Celso Honda, por exemplo, já sente sinais de ecoansiedade — a angústia de que o mundo está em risco e que a própria pessoa e seus parentes não terão um lugar saudável para viver. Ele tem 14 anos. Morador de Brasília, Honda cobra da família escolhas sustentáveis. Há três anos, fez a mãe comprar uma mochila mais cara porque carregava muito peso e estava vendo que as mais baratas quebravam com facilidade. Está feliz da vida até hoje usando a mesma.

— Tem muita coisa para se pensar antes de comprar. Primeiro, preciso mesmo daquilo? Depois, preciso comprar algo novo ou posso utilizar o que eu já tenho? O objeto é feito com material ambientalmente correto? Foi produzido com mão de obra escrava? A fabricante tem compromisso ambiental? Ele tem mais durabilidade? Senão, não vale a pena comprar — enumera o adolescente.
******
▸ Ordem de serviço 1: Diga se cada afirmação concorda com o texto sobre ecoansiedade, respondendo sim ou não e citando literalmente as palavras do texto que decidem: (a) Celso Honda mora em Brasília; (b) a mochila que a mãe de Honda comprou quebrou pouco tempo depois; (c) Honda tem 16 anos.
▸ Ordem de serviço 2: Continue o texto sobre ecoansiedade a partir do ponto em que ele termina.
O material não tem nenhuma relação com o texto sobre ecoansiedade.
******
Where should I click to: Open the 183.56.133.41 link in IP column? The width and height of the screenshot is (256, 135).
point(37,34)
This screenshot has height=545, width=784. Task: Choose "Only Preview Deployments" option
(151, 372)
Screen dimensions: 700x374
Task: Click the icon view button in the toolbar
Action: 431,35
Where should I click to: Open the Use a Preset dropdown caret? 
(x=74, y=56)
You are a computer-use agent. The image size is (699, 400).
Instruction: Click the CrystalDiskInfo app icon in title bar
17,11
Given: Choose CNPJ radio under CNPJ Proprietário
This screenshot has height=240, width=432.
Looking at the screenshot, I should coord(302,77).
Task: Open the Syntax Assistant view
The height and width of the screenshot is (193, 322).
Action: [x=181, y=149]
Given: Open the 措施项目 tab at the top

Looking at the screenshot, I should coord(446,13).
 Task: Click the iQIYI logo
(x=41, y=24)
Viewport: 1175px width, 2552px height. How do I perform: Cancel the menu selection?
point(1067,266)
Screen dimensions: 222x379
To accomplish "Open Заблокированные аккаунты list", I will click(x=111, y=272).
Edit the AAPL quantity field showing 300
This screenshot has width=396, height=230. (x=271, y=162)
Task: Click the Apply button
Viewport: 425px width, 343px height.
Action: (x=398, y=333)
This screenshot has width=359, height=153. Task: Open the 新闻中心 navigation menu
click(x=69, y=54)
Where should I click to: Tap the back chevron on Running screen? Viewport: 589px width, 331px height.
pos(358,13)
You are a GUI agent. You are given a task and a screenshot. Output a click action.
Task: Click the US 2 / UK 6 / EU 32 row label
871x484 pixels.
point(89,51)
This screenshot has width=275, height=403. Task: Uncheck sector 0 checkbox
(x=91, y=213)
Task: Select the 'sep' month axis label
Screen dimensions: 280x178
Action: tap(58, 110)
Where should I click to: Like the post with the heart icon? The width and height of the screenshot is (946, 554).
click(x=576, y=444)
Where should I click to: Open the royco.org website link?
******
▸ Resultado 1:
(a) Sim: "Morador de Brasília".
(b) Não: "Está feliz da vida até hoje usando a mesma."
(c) Não: "Ele tem 14 anos."

▸ Resultado 2:
A bióloga e comunicadora Camila Rodrigues, de 24 anos, tem se dedicado nas redes a produzir conteúdo sobre os enormes desafios climáticos e conta que muitas crianças e adolescentes a procuram com sintomas de ecoansiedade.

— O principal fator para ter essa conscientização agora foi o acesso às redes sociais, que fornecem mais informações — afirma. — Quando eu estava na escola, a crise climática ainda não era tratada com a urgência necessária.

Influência das redes sociais

Apesar de mais conscientes, crianças, adolescentes e jovens adultos são bombardeados por ofertas de produtos nas redes sociais. O espaço se potencializa por apresentar a propaganda direcionada a cada consumidor específico, sabendo exatamente o gosto de cada um e mirando no ponto fraco.

Valen Serikawa, de 23 anos, está com as unhas curtíssimas, roídas para que desconte a vontade de consumir. No começo de 2023, a influenciadora digital, que produz conteúdo sobre produtos de beleza, gastou mais do que devia e passou seis meses sem comprar. Agora, busca um equilíbrio.

— Recebia caixas todos os dias na minha casa. Eram encomendas que eu fazia, e aquilo parecia ser a minha razão para trabalhar. Quando consegui parar, foi como me livrar de uma obsessão — afirmou a influenciadora da agência Gobatto.br.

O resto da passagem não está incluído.